> **Exercise instructions**: Give back every entry, exactly as written.

> **The data**:

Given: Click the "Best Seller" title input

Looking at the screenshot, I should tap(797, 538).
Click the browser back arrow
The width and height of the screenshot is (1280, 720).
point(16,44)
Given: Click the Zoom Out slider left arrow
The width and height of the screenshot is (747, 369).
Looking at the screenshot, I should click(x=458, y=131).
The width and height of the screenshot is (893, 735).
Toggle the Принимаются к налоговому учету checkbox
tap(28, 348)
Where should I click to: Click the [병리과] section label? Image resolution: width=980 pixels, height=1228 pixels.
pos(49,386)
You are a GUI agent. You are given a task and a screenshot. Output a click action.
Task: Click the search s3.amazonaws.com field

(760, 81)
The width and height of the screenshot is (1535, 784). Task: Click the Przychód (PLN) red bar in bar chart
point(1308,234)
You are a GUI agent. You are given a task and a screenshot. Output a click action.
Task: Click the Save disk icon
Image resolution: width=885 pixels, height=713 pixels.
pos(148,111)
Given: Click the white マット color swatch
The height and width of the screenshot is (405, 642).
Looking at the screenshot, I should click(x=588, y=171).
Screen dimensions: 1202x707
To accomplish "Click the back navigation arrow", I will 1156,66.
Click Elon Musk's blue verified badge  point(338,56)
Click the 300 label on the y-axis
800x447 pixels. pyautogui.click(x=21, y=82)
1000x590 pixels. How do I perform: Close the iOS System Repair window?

> **Result**:
Given: Click the "Best Seller" title input

Looking at the screenshot, I should tap(797, 538).
Click the browser back arrow
The width and height of the screenshot is (1280, 720).
point(16,44)
Given: Click the Zoom Out slider left arrow
The width and height of the screenshot is (747, 369).
Looking at the screenshot, I should click(x=458, y=131).
The width and height of the screenshot is (893, 735).
Toggle the Принимаются к налоговому учету checkbox
tap(28, 348)
Where should I click to: Click the [병리과] section label? Image resolution: width=980 pixels, height=1228 pixels.
pos(49,386)
You are a GUI agent. You are given a task and a screenshot. Output a click action.
Task: Click the search s3.amazonaws.com field

(760, 81)
The width and height of the screenshot is (1535, 784). Task: Click the Przychód (PLN) red bar in bar chart
point(1308,234)
You are a GUI agent. You are given a task and a screenshot. Output a click action.
Task: Click the Save disk icon
Image resolution: width=885 pixels, height=713 pixels.
pos(148,111)
Given: Click the white マット color swatch
The height and width of the screenshot is (405, 642).
Looking at the screenshot, I should click(x=588, y=171).
Screen dimensions: 1202x707
To accomplish "Click the back navigation arrow", I will 1156,66.
Click Elon Musk's blue verified badge  point(338,56)
Click the 300 label on the y-axis
800x447 pixels. pyautogui.click(x=21, y=82)
1000x590 pixels. How do I perform: Close the iOS System Repair window?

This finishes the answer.